# WHAT IS NEEDED
All records that follow are to be restated exactly.

# RECORDS
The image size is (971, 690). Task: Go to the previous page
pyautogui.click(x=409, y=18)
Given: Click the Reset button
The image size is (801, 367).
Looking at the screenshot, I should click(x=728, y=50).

# COMPLETED EXERCISE
The image size is (971, 690). Task: Go to the previous page
pyautogui.click(x=409, y=18)
Given: Click the Reset button
The image size is (801, 367).
Looking at the screenshot, I should click(x=728, y=50).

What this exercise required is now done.